Display every line in the rows below that contains the word "center".

━━━ Information ━━━

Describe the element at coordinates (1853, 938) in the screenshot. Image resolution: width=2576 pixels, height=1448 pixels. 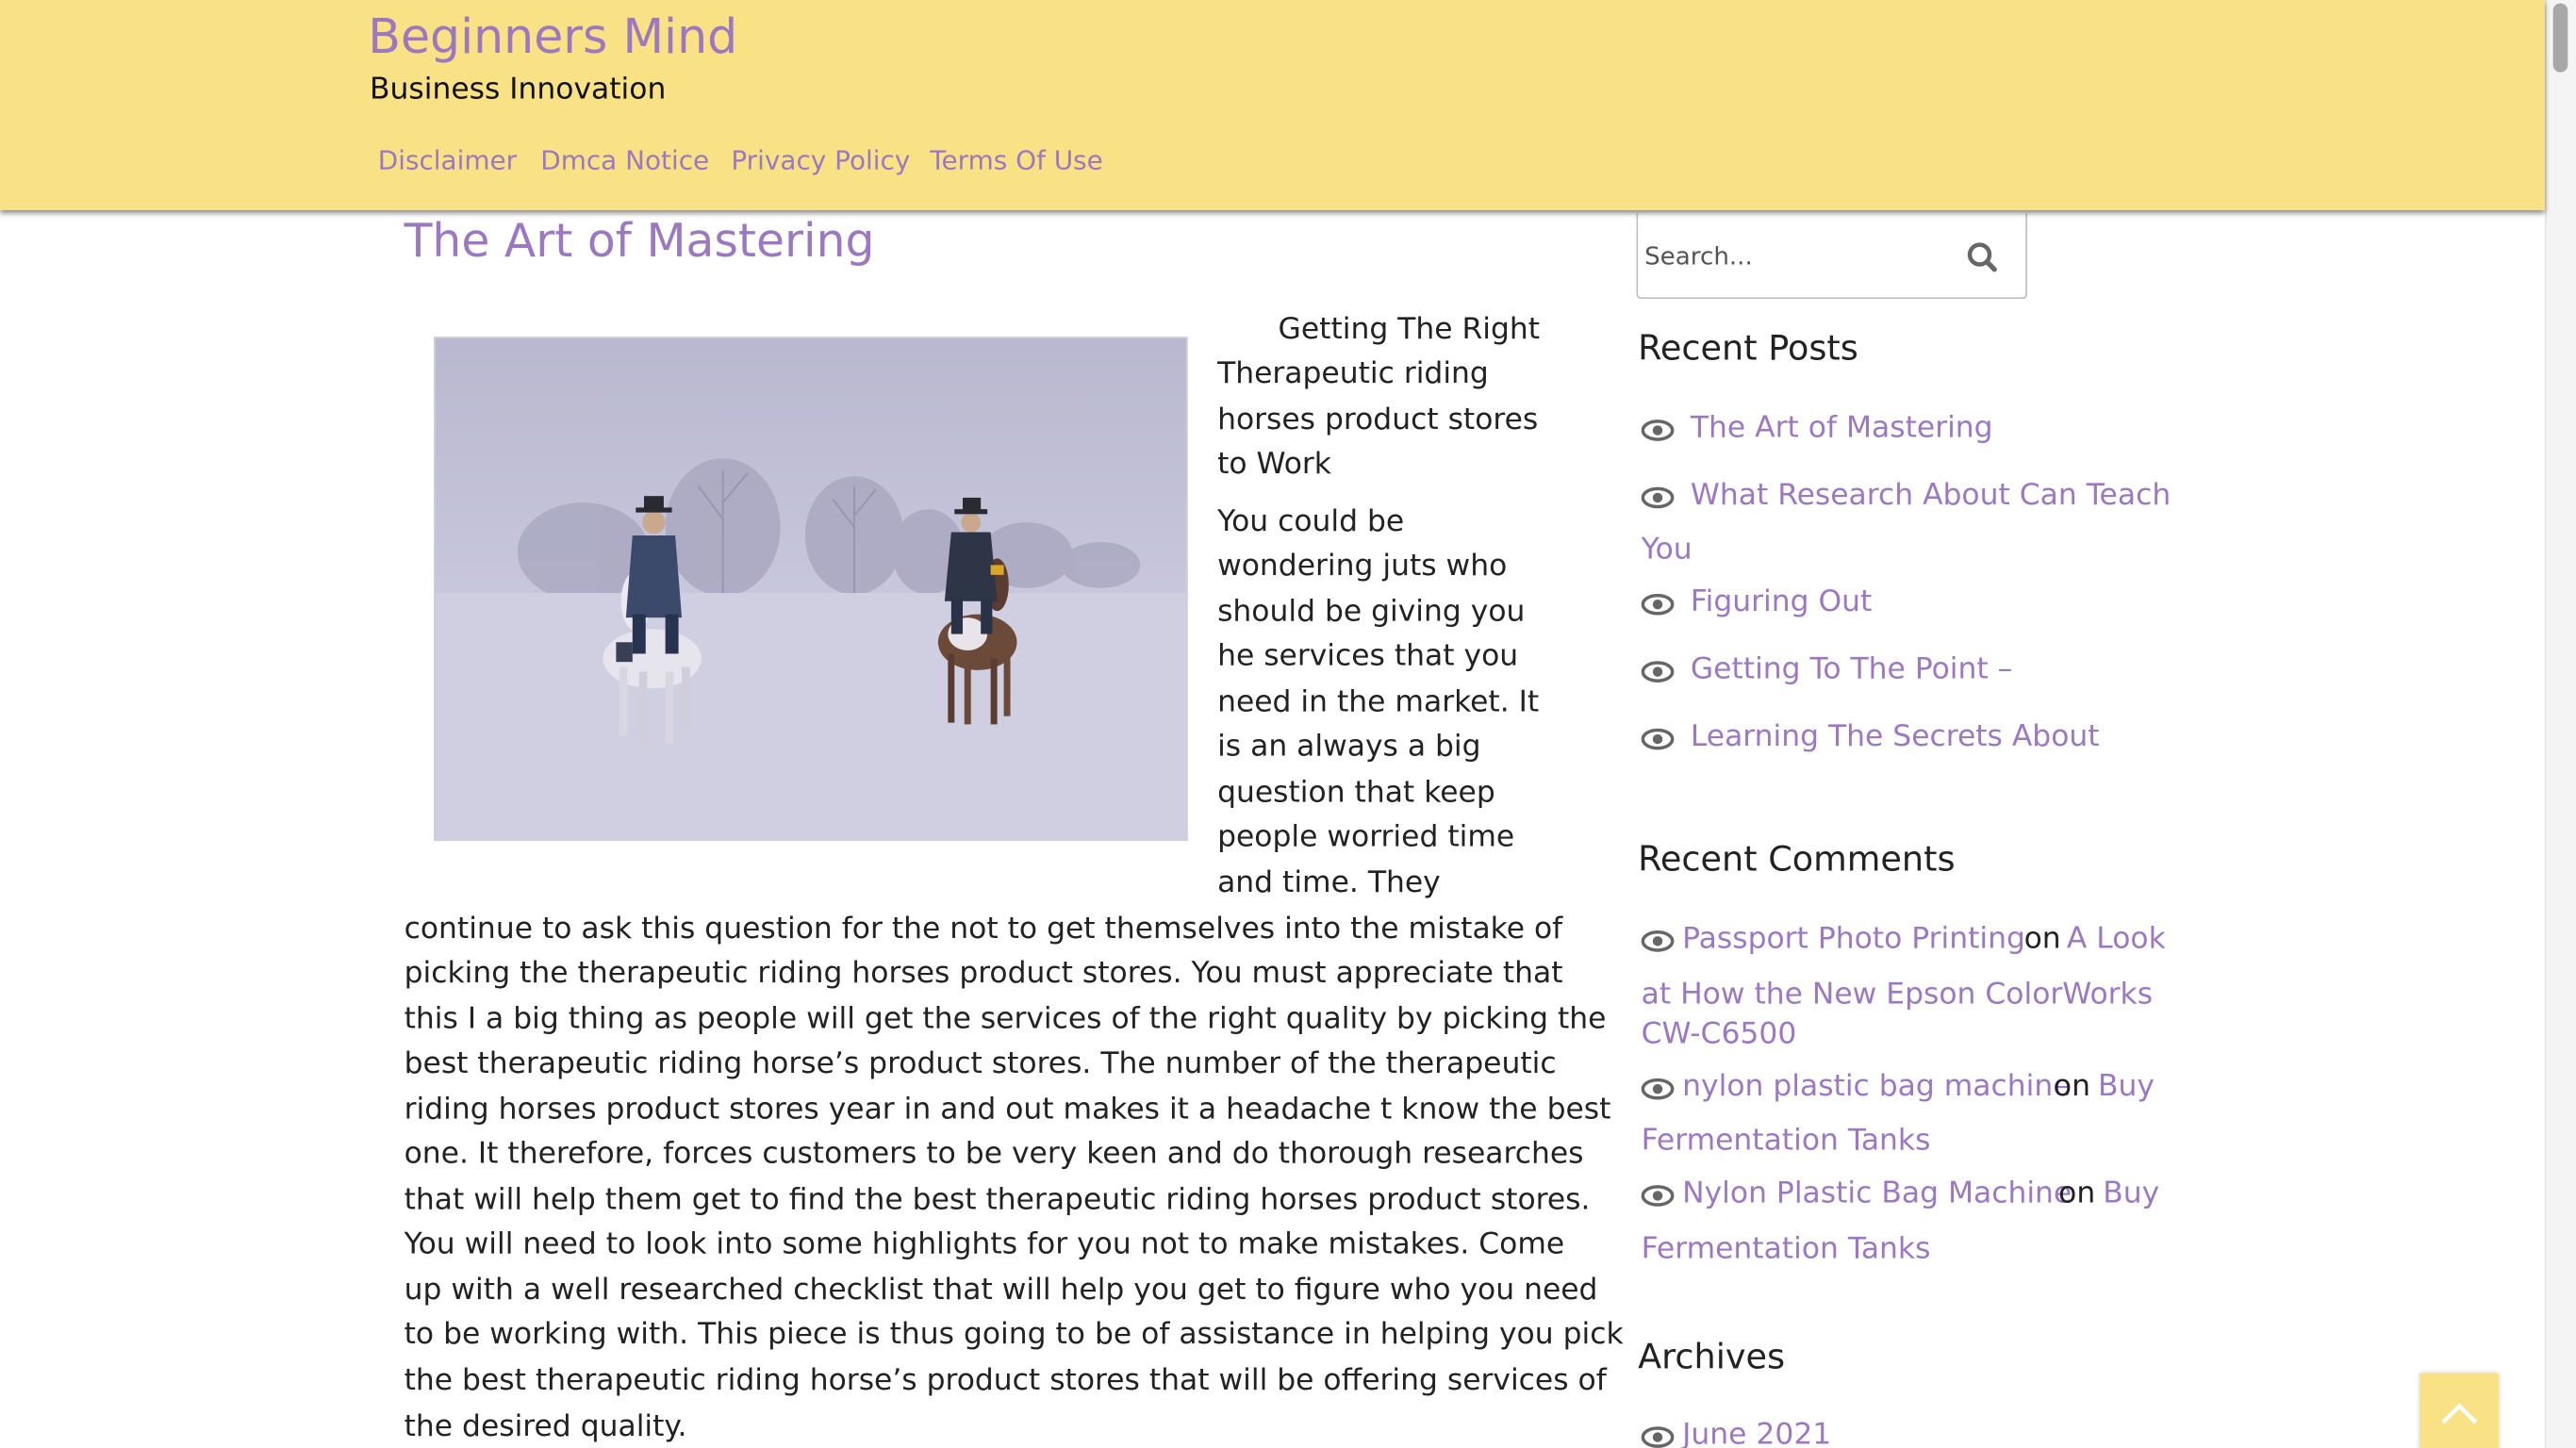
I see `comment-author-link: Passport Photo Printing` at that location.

━━━
━━━ Information ━━━

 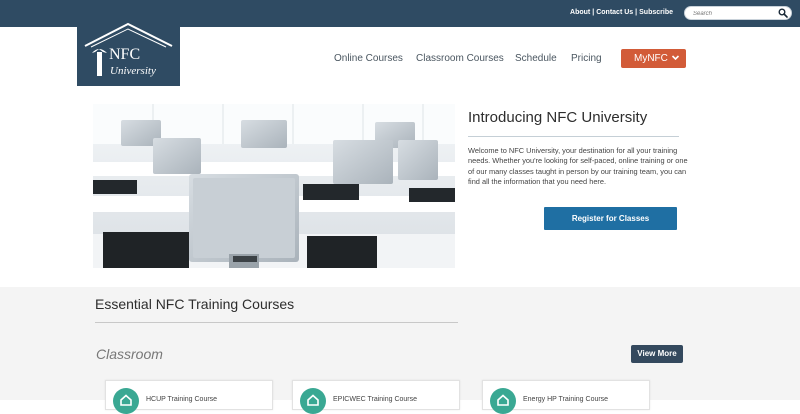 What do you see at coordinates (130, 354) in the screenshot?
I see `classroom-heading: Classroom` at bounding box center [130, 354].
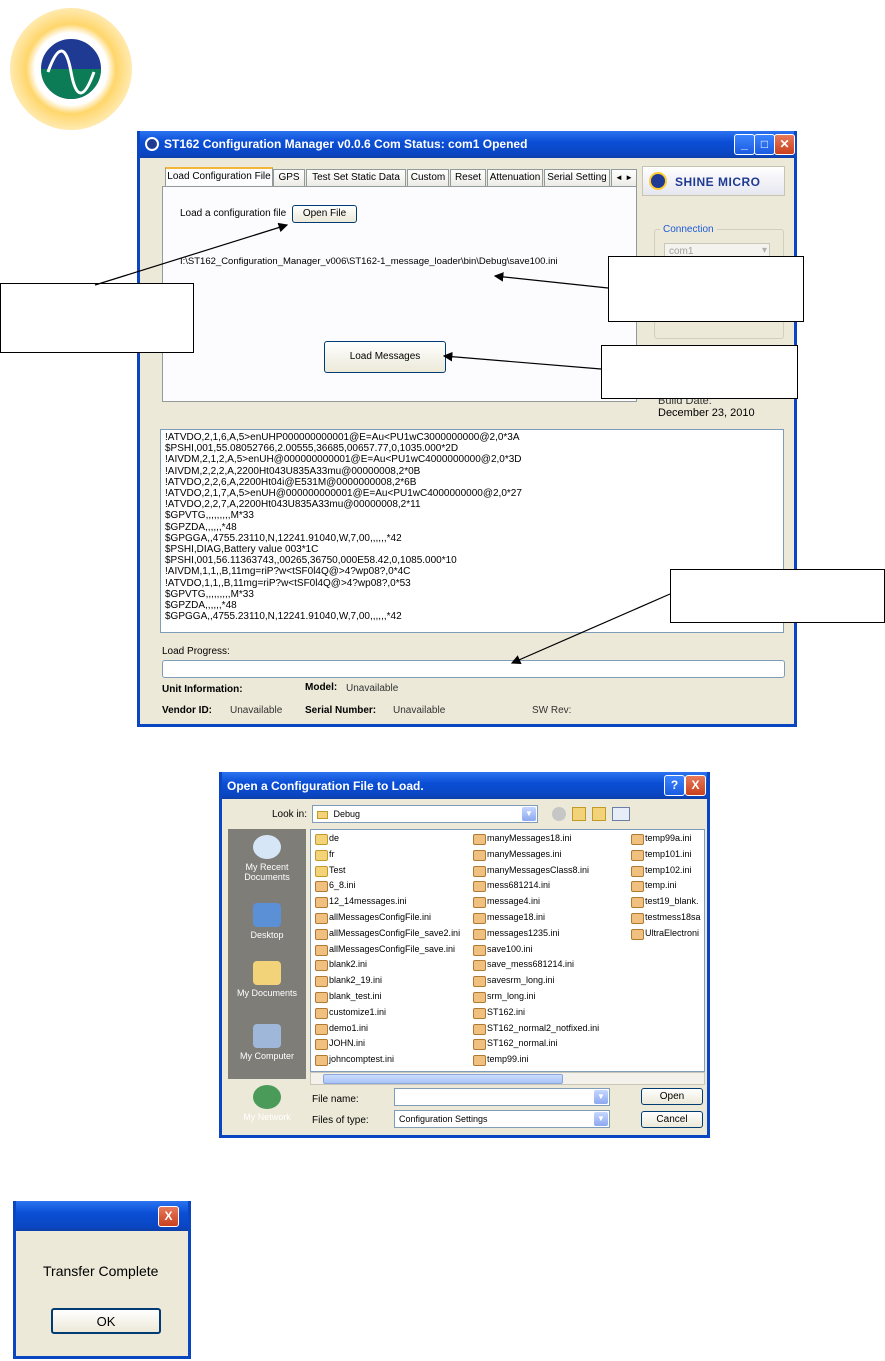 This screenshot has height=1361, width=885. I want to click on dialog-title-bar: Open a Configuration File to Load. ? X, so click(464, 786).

━━━
━━━ Information ━━━

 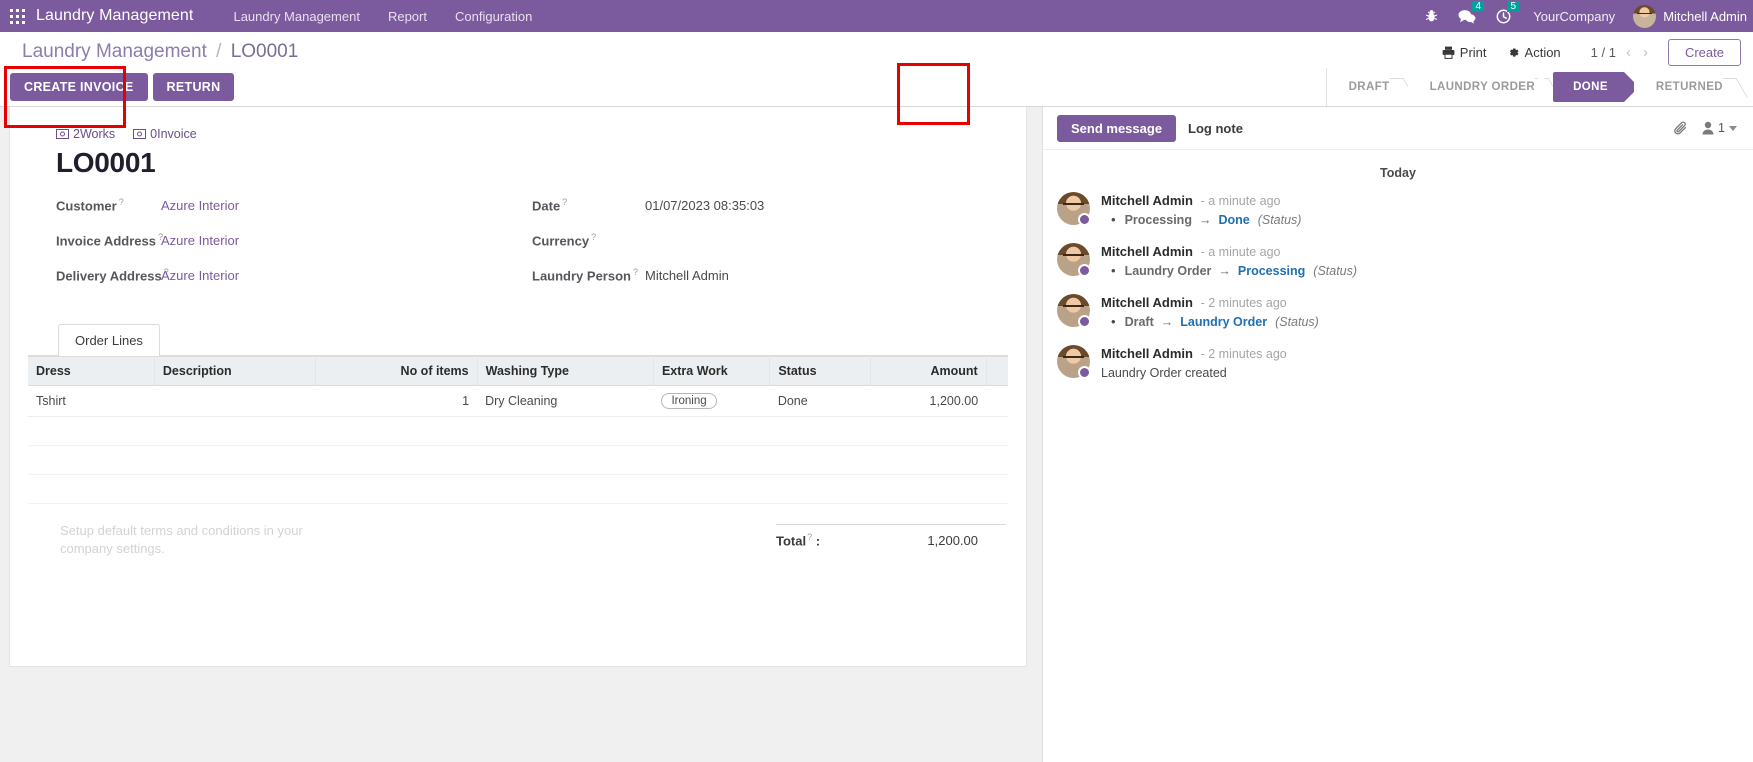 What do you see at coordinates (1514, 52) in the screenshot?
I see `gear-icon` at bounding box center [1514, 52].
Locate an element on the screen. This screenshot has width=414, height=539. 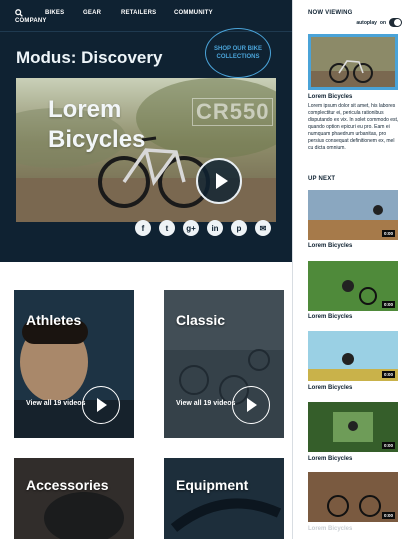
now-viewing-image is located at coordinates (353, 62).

━━━

:: Answer section ::
I see `classroom-heading: Classroom` at bounding box center [130, 354].
I see `gear-icon` at bounding box center [1514, 52].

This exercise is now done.